Check ALL check boxes.

That should do it. It worked for me when I had a problem seeing my changed avatar.


----------



## ArielMT (Jun 4, 2010)

This is the av you're trying to switch to or switch from?
.......|
.......v


----------



## Irreverent (Jun 4, 2010)

Ratte said:


> Is your avatar bank full?  I don't think it works if it is.



It could be that.  Or if the avi has a double extention, ie: myavi.jpg.jpg will upload but fail to change.


Shadow, Link me the avi you want in your avi gallery and I can try to force it.


----------



## ShadowEon (Jun 12, 2010)

It's fine now,just took about a day to change is all. ^^;


----------



## White Lycan (Jul 29, 2012)

what formats are accepted for the avatars picture? I am not very good at navigating forums to find information.


----------



## Littlerock (Jul 29, 2012)

White Lycan said:


> I am not very good at navigating forums to find information.
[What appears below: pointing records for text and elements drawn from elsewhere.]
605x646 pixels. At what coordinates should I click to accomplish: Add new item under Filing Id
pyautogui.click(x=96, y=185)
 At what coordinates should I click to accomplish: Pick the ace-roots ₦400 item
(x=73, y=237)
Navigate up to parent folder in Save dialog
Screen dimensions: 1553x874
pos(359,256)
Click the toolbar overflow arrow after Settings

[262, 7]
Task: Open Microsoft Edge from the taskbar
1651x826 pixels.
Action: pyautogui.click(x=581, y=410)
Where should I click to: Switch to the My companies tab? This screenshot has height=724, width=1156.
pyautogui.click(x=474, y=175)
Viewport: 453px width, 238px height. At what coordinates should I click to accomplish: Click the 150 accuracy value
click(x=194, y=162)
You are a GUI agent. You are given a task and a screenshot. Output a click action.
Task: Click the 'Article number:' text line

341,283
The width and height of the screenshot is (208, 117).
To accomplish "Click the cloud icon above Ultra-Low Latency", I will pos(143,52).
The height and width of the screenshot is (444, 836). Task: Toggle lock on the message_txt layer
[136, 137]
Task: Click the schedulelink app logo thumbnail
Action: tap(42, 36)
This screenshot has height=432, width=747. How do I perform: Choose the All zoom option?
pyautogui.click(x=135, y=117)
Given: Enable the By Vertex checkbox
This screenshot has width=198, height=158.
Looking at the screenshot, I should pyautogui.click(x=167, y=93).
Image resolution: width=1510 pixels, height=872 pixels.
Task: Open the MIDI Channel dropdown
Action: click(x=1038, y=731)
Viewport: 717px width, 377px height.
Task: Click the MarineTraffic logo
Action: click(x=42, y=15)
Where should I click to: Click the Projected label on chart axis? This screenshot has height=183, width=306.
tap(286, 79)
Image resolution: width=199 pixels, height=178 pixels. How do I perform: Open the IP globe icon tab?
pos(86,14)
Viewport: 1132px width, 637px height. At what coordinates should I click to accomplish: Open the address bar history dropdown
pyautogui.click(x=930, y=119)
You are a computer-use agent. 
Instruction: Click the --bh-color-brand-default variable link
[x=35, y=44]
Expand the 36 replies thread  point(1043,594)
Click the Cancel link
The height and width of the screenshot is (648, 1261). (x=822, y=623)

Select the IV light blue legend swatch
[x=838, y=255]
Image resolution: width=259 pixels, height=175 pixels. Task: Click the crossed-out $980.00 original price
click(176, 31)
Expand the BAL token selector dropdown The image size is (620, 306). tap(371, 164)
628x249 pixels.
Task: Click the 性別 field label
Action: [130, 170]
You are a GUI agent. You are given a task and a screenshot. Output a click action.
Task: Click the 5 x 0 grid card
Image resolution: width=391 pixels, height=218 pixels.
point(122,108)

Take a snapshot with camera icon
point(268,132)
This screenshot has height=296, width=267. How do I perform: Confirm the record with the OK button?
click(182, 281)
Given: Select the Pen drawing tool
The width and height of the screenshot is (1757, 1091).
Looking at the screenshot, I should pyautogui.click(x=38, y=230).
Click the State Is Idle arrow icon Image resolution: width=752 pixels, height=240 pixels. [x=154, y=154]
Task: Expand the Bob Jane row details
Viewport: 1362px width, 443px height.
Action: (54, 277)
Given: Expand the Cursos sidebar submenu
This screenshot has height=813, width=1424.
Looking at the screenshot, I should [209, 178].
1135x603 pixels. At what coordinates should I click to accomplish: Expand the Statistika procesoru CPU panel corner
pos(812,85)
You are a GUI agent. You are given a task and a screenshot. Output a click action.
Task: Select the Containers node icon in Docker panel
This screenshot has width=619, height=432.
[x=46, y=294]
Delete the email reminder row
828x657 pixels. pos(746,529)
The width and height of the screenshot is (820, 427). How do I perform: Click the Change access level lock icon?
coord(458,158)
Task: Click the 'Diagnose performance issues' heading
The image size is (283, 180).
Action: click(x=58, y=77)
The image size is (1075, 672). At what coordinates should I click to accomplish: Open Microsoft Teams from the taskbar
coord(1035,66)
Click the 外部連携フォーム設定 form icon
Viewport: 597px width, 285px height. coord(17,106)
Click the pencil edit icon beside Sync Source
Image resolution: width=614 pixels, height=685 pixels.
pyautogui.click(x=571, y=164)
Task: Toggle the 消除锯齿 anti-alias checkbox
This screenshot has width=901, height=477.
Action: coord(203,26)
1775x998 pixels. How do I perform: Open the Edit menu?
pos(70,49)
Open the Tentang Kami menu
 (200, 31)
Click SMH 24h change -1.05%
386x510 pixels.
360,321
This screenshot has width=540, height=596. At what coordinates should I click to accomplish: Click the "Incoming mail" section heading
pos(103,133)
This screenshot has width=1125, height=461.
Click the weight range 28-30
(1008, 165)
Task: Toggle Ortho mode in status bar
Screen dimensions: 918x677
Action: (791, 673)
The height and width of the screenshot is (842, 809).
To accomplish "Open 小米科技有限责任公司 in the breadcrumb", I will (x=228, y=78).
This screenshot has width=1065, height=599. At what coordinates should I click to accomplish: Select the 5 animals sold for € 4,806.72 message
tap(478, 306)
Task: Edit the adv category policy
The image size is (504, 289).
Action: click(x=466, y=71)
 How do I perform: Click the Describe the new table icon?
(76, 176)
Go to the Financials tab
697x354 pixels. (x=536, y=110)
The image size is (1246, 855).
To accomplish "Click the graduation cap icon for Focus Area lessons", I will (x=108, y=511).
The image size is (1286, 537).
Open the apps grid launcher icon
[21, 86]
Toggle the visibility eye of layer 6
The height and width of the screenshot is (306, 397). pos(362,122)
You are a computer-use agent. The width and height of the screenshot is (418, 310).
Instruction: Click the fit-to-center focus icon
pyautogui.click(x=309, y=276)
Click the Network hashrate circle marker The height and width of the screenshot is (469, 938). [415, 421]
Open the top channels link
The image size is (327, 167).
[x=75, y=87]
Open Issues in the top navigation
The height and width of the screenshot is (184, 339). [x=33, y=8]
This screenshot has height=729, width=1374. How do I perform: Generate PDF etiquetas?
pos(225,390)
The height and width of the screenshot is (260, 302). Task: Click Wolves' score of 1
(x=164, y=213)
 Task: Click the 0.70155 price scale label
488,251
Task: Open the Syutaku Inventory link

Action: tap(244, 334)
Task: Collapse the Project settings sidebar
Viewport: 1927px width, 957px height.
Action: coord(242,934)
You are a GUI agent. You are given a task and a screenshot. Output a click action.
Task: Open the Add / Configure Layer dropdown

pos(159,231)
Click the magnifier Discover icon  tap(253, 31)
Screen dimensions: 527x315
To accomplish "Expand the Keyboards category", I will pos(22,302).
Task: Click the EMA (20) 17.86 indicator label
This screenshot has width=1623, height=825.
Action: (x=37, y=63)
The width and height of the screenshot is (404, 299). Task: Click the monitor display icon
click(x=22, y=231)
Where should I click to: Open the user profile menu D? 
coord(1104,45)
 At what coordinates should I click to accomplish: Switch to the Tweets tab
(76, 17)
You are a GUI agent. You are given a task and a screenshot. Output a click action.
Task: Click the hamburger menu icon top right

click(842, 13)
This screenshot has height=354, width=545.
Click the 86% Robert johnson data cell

This much is obvious, especially since you've just asked this in a thread from two years ago. :T

And the answer to your question can be found right next to the image uploader, iirc. Pretty sure you can use .bmp, .jpeg, .png and .gif. Maybe not bitmaps though, and FA tends to ruin .pngs. Definitely no .psd, .wpb, and .xcf :v


----------



## rikter8 (Sep 19, 2012)

I know it seems silly, but I'm having the same issue with a .jpg 100X95 pixel image.  Going to try Re-clearing the cache using IE9 here....


----------



## Gryphoneer (Sep 20, 2012)

rikter8 said:


> IE9


Well, there's your problem.


----------



## Summercat (Sep 21, 2012)

Double Necro! What does it mean?!


----------